I thought the wireless argument had been done to death?

There is a difference between technological advance and breaking the laws of physics.

Don't you wonder -just a little- why the only people saying that the NBN will be made obsolete by wireless are people with no technical knowledge? Where are all the engineers? The physicists? The telecommunication experts saying this? The answer, of course, is that they actually know what they're talking about so they don't make such ridiculous statements. For that, you'll have to listen to Alan Jones et al.

Oh, and the twisted radio waves (and other assorted variations on the theme) do not overcome any of the other limitations of wireless (ie weather, obstructions, geography, distance etc), and therefore do not solve any problem other than spectrum shortages. And even then, only in theory. They also have inherent problems with a moving transceiver (because the "twist" changes based on distance and position), and have currently only been tested over relatively short distances.

Perhaps the biggest problem though, is that they use modified parabolic antennas between those fixed points, because that's what is required to twist the signals. Obviously, it's rather difficult to a) Get parabolic antennas into small devices and b) Ensure that the mobile antenna always faces the source. :banghead:


The other point, of course, is cost of wireless services. Telstra recently increased their large 4G data plan pricing. The cost for a 400GB/month service at about 10Mbps is now $600.00!

On the NBN you can get 1000GB/month at 100Mbps for $100.

Would you pay 6x more money for 1/2 the data at 1/10th the speed?


Let me leave you with another quote. This time one of mine:

There is not a single country or telecommunications company -anywhere in the World- attempting or proposing to replace their urban fixed line networks with wireless networks.

So are you saying that there will never be a wireless solution that is as fast or faster than the NBN?
 
So are you saying that there will never be a wireless solution that is as fast or faster than the NBN?

I'm saying there will never be a wireless solution as fast or faster than optical fibre. OF has already achieved 69 Terabits per second (Tbps) on a single strand using 120 wavelengths over hundreds of km, plus a recent success of 26Tbps using a single wavelength (meaning 120x26 or ~3,100Tbps is theoretically possible on a single strand using known technology), wireless is not even on the radar (current max of 0.0003Tbps per cell, not per user). The only limiting factor for OF currently is the computer equipment at the ends of the cable.

The actual speeds implemented on the NBN fibre will depend on demand, one would imagine. It's currently capable of 1Gbps, with 10Gbps on the roadmap for ~5 years and 100Gbps in ~15 years.
 
I'm saying there will never be a wireless solution as fast or faster than optical fibre. OF has already achieved 69 Terabits per second (Tbps) on a single strand using 120 wavelengths over hundreds of km, plus a recent success of 26Tbps using a single wavelength (meaning 120x26 or ~3,100Tbps is theoretically possible on a single strand using known technology), wireless is not even on the radar (current max of 0.0003Tbps per cell, not per user). The only limiting factor for OF currently is the computer equipment at the ends of the cable.

The actual speeds implemented on the NBN fibre will depend on demand, one would imagine.
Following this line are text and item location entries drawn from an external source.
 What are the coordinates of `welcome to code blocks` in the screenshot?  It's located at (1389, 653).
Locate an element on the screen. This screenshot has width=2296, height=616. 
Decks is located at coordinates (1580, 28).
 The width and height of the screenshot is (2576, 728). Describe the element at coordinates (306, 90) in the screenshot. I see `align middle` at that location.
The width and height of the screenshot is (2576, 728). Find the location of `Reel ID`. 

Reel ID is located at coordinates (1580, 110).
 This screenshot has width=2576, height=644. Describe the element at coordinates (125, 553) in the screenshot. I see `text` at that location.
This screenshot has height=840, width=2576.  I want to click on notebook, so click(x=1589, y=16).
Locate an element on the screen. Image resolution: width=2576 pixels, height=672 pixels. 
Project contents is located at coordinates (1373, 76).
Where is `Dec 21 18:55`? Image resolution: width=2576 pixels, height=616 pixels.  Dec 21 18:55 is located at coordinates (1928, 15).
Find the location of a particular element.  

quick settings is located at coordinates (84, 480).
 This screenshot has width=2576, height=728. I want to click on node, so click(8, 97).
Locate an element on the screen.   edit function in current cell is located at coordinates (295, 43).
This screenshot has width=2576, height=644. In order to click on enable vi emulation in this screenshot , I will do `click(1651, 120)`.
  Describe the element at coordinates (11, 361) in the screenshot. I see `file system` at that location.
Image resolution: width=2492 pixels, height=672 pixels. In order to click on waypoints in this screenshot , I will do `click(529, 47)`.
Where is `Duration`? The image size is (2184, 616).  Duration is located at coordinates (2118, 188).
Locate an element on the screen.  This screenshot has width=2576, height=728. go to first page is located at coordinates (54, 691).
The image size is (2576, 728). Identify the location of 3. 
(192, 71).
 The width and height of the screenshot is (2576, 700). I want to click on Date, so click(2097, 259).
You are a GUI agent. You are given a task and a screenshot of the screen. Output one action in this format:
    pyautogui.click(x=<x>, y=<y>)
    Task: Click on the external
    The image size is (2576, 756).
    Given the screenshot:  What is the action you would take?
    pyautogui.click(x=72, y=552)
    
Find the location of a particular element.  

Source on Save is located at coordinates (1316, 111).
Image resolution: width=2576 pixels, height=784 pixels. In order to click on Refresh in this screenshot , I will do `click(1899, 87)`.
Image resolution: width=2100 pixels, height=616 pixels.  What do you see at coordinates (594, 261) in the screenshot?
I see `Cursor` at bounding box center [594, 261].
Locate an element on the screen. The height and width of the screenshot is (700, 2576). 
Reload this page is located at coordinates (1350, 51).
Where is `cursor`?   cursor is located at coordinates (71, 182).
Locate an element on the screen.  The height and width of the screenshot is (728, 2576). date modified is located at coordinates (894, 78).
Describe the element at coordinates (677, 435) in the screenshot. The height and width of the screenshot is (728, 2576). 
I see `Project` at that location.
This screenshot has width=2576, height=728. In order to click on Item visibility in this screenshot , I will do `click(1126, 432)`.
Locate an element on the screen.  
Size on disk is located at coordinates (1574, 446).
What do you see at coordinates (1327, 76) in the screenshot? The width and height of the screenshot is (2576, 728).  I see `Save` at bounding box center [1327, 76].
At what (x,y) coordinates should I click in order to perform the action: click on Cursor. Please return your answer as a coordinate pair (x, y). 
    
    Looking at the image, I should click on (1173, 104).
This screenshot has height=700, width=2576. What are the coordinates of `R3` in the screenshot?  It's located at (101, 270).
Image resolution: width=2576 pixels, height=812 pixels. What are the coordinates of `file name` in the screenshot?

It's currently capable of 1Gbps, with 10Gbps on the roadmap for ~5 years and 100Gbps in ~15 years.

All I can say, even though I have no expertise in this field, is the following:

"When talking about technology - never say never - as those that do often end up with egg on their face."

Guess I am just a technological optimist.
 
All I can say, even though I have no expertise in this field, is the following:

"When talking about technology - never say never - as those that do often end up with egg on their face."

Guess I am just a technological optimist.


I think NBN is right Dutchie, the fastest medium known, that humans can use is the speed of light.
That's why the optical fibre will be the backbone infrastructure for a very long time. Downstream the delivery medium may change i.e wireless, microwave ect.
But the only way to move bulk data at bling speed, is optical.